## DATA FOR REVIEW
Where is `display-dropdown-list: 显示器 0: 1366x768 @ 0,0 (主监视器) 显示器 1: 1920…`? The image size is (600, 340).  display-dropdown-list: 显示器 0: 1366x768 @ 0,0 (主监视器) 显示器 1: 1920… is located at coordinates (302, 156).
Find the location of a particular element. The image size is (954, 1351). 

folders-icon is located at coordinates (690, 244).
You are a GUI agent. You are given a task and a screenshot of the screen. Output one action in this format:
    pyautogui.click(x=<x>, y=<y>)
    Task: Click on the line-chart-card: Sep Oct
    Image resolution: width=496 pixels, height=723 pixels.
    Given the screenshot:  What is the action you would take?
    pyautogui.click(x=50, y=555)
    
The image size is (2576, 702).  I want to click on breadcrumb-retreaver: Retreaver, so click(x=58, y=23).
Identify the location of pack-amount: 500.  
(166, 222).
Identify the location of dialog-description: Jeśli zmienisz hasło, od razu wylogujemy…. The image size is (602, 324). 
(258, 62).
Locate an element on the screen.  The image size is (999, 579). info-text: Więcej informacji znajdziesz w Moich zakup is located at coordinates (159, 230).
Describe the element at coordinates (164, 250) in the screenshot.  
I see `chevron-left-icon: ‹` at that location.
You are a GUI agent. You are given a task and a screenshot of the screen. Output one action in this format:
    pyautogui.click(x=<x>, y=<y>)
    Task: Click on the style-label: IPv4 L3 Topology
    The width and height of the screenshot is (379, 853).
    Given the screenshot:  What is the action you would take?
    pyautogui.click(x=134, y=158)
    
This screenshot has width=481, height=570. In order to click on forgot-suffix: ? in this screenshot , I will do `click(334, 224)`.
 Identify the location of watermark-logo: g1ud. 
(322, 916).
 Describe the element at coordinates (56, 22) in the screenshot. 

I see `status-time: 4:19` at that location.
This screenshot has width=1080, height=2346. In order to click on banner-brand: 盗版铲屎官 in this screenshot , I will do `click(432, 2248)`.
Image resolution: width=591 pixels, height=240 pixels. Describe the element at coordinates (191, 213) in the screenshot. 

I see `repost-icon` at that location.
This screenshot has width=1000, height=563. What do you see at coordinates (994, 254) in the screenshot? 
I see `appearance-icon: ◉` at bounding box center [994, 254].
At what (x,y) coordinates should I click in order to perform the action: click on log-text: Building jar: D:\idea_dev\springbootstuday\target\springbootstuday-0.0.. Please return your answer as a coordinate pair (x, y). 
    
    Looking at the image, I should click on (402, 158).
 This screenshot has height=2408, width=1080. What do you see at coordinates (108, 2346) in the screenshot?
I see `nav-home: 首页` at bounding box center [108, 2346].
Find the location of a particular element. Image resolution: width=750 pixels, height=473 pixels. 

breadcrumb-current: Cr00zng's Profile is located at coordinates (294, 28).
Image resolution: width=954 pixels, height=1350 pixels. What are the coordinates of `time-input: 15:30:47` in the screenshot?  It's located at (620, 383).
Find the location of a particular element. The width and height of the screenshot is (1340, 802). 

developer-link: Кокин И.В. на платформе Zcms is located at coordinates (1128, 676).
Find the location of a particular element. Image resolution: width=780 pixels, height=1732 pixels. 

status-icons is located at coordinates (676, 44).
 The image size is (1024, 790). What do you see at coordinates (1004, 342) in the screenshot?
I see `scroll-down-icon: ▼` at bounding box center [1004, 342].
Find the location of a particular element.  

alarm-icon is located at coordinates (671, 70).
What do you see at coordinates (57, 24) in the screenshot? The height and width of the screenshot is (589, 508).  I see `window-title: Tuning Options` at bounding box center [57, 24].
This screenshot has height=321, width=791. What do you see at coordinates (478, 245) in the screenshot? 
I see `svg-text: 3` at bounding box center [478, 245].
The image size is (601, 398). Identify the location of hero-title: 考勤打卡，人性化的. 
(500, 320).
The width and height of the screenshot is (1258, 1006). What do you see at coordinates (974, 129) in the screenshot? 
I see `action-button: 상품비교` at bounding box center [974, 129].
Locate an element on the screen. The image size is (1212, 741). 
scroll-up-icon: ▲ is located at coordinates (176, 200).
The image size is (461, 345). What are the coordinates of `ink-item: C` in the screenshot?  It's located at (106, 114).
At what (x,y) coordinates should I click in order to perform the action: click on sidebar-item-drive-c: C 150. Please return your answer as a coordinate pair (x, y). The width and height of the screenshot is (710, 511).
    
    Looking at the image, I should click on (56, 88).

## WHAT THE TASK REQUIRES
Rewrite all of the lines above, substituting "Give the position of" for every occurrence of "Identify the location of" and leaving everything else unchanged.

## OUTPUT OF THE EXERCISE
Where is `display-dropdown-list: 显示器 0: 1366x768 @ 0,0 (主监视器) 显示器 1: 1920…`? The image size is (600, 340).  display-dropdown-list: 显示器 0: 1366x768 @ 0,0 (主监视器) 显示器 1: 1920… is located at coordinates (302, 156).
Find the location of a particular element. The image size is (954, 1351). 

folders-icon is located at coordinates (690, 244).
You are a GUI agent. You are given a task and a screenshot of the screen. Output one action in this format:
    pyautogui.click(x=<x>, y=<y>)
    Task: Click on the line-chart-card: Sep Oct
    Image resolution: width=496 pixels, height=723 pixels.
    Given the screenshot:  What is the action you would take?
    pyautogui.click(x=50, y=555)
    
The image size is (2576, 702).  I want to click on breadcrumb-retreaver: Retreaver, so click(x=58, y=23).
Give the position of pack-amount: 500.  
(166, 222).
Give the position of dialog-description: Jeśli zmienisz hasło, od razu wylogujemy…. The image size is (602, 324). 
(258, 62).
Locate an element on the screen.  The image size is (999, 579). info-text: Więcej informacji znajdziesz w Moich zakup is located at coordinates (159, 230).
Describe the element at coordinates (164, 250) in the screenshot.  
I see `chevron-left-icon: ‹` at that location.
You are a GUI agent. You are given a task and a screenshot of the screen. Output one action in this format:
    pyautogui.click(x=<x>, y=<y>)
    Task: Click on the style-label: IPv4 L3 Topology
    The width and height of the screenshot is (379, 853).
    Given the screenshot:  What is the action you would take?
    pyautogui.click(x=134, y=158)
    
This screenshot has width=481, height=570. In order to click on forgot-suffix: ? in this screenshot , I will do `click(334, 224)`.
 Give the position of watermark-logo: g1ud. 
(322, 916).
 Describe the element at coordinates (56, 22) in the screenshot. 

I see `status-time: 4:19` at that location.
This screenshot has width=1080, height=2346. In order to click on banner-brand: 盗版铲屎官 in this screenshot , I will do `click(432, 2248)`.
Image resolution: width=591 pixels, height=240 pixels. Describe the element at coordinates (191, 213) in the screenshot. 

I see `repost-icon` at that location.
This screenshot has width=1000, height=563. What do you see at coordinates (994, 254) in the screenshot? 
I see `appearance-icon: ◉` at bounding box center [994, 254].
At what (x,y) coordinates should I click in order to perform the action: click on log-text: Building jar: D:\idea_dev\springbootstuday\target\springbootstuday-0.0.. Please return your answer as a coordinate pair (x, y). 
    
    Looking at the image, I should click on (402, 158).
 This screenshot has height=2408, width=1080. What do you see at coordinates (108, 2346) in the screenshot?
I see `nav-home: 首页` at bounding box center [108, 2346].
Find the location of a particular element. Image resolution: width=750 pixels, height=473 pixels. 

breadcrumb-current: Cr00zng's Profile is located at coordinates (294, 28).
Image resolution: width=954 pixels, height=1350 pixels. What are the coordinates of `time-input: 15:30:47` in the screenshot?  It's located at (620, 383).
Find the location of a particular element. The width and height of the screenshot is (1340, 802). 

developer-link: Кокин И.В. на платформе Zcms is located at coordinates (1128, 676).
Find the location of a particular element. Image resolution: width=780 pixels, height=1732 pixels. 

status-icons is located at coordinates (676, 44).
 The image size is (1024, 790). What do you see at coordinates (1004, 342) in the screenshot?
I see `scroll-down-icon: ▼` at bounding box center [1004, 342].
Find the location of a particular element.  

alarm-icon is located at coordinates (671, 70).
What do you see at coordinates (57, 24) in the screenshot? The height and width of the screenshot is (589, 508).  I see `window-title: Tuning Options` at bounding box center [57, 24].
This screenshot has height=321, width=791. What do you see at coordinates (478, 245) in the screenshot? 
I see `svg-text: 3` at bounding box center [478, 245].
The image size is (601, 398). Give the position of hero-title: 考勤打卡，人性化的. 
(500, 320).
The width and height of the screenshot is (1258, 1006). What do you see at coordinates (974, 129) in the screenshot? 
I see `action-button: 상품비교` at bounding box center [974, 129].
Locate an element on the screen. The image size is (1212, 741). 
scroll-up-icon: ▲ is located at coordinates (176, 200).
The image size is (461, 345). What are the coordinates of `ink-item: C` in the screenshot?  It's located at (106, 114).
At what (x,y) coordinates should I click in order to perform the action: click on sidebar-item-drive-c: C 150. Please return your answer as a coordinate pair (x, y). The width and height of the screenshot is (710, 511).
    
    Looking at the image, I should click on (56, 88).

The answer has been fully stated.